Les propriétaires bailleurs d’une passoire énergétique risquent de se trouver dans une situation délicate. Avec parfois un choix cornélien: mieux vaut-il vendre un logement mal classé, quitte à casser le prix? Ou mieux vaut-il se résoudre à des travaux onéreux, ce qui poserait toujours le problème de la rentabilité de l’opération? Une troisième alternative se dessine, beaucoup de propriétaires pourraient aussi garder le bien vide sans le louer.

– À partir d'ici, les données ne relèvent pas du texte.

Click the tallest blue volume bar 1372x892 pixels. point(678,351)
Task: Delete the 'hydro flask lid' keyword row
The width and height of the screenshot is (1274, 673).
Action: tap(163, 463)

Autant dire que cette solution n’avantagerait ni les bailleurs qui se privent d’une source de revenus, ni les potentiels locataires qui verraient ainsi l’offre locative se restreindre.

Les rénovations globales, trop rares

Pour ImmoPop, il est donc clair que le calendrier de rénovation énergétique voulu par la loi Climat et résilience est voué à l’échec. L’étude avance deux chiffres pour illustrer ce qui a péché dans la stratégie des pouvoirs publics.

Le premier est 8%, soit la part des rénovations globales parmi les travaux financés par MaPrimeRénov’. La prime de transition énergétique sert d’abord à financer des travaux monogestes avec un gain de performance énergétique pas toujours évident. En mars, un rapport de la Cour des comptes soulignait le manque d’efficacité de MaPrimeRénov’ pour éradiquer les passoires énergétiques.

En matière de financements, le fait “qu’1 personne sur 4 déclare connaître l’existence d’aides financières” illustre également un manque d’information flagrant. Là aussi, de nombreux rapports ont souligné, par le passé, la nécessité d’accompagner les ménages pour les aider à se retrouver dans le maquis des aides financières.

Le second chiffre mis en avant par ImmoPop correspond au nombre de professionnels de la rénovation. On en compte aujourd’hui 1,9 million, mais il serait nécessaire de doubler les effectifs afin de mener à bien la rénovation énergétique selon le Rapport d’information parlementaire par la mission d’information sur la rénovation thermique des bâtiments, publié en février 2021.

Face aux différents écueils qui menacent l’indispensable rénovation énergétique, la plateforme immobilier soumet également quelques propositions comme “une grande simplification en matière d’organismes et d’aides diverses et variées” ou une nouvelle politique énergétique basée “sur l’adhésion plutôt que sur la répression”. Elle suggère notamment la libération du marché des qualifications des entreprises habilitées à entreprendre des travaux de rénovation “sous la surveillance de référents régionaux publics ou privés”, à la fois car ces professionnels sont trop peu nombreux, mais aussi car les labels n’empêcheraient pas certaines entreprises d’être “incompétentes, voire malhonnêtes”.